James Merry's Embroidery Wonderland
Meet James Merry, self-taught embroidery artist and creative assistant to Bjork.
Residing in a small cabin studio just outside Reykjavik Merry dreams up wondrous works of stitch, imagining a place of transformation where anatomy and botany meet.
In addition to Merry’s latest embroidery headpiece for Bjork, Tactile Trends looks at ‘The Embroidered Gaze’ for the V&A Museum and ‘Sporticulture’ for Opening Ceremony.
Bjork steps out in the ‘Ghost Orchid’ headpiece at her recent concert in Montreal, looking like a fantastical creature from a Techno Wonderland. The 3D sculptural embroidery features plastic, wire and glass and also glows under UV light adding extra depth and dimension.
This latest artwork from the ongoing collaboration between Merry and Bjork sees their creative partnership continue to push boundaries giving us tactile artworks that appeal to our senses on so many levels.
The Embroidered Gaze
Commissioned by the V&A Museum this hand-embroidered piece used eye-tracking technology to record the precise position of Merry’s pupils as he looked at a series of sculptures from the Museum collection. After analyzing the many hours of raw data Merry was left with a ‘personal gaze journey’ which he re-imagined into a tactile embroidery piece using gold, silk and neon threads, beadwork and French knots.

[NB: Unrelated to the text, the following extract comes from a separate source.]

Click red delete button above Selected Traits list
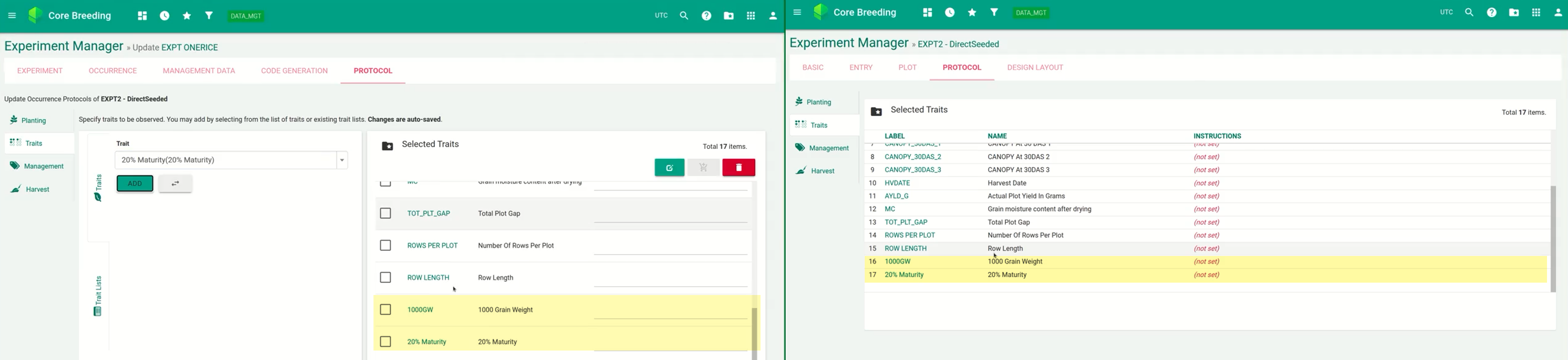This screenshot has width=1568, height=360. click(x=738, y=168)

The flora and fauna of Iceland grows organically into Merry’s work for Opening Ceremony. We see glacier flowers, moss, vegetables and local endangered plants rooting themselves into sportswear logos suggesting a kind of fertilization. It’s a whimsical transformation of a machine made aesthetic and strongly represents the growing trend movement for individual style and slow fashion.
The way Merry elegantly bridges the gap between traditional needle craft and technology could easily play into emerging trends for data informed design and equally the theatre he injects into his works is hugely inspiring for trend building around themes of transformation.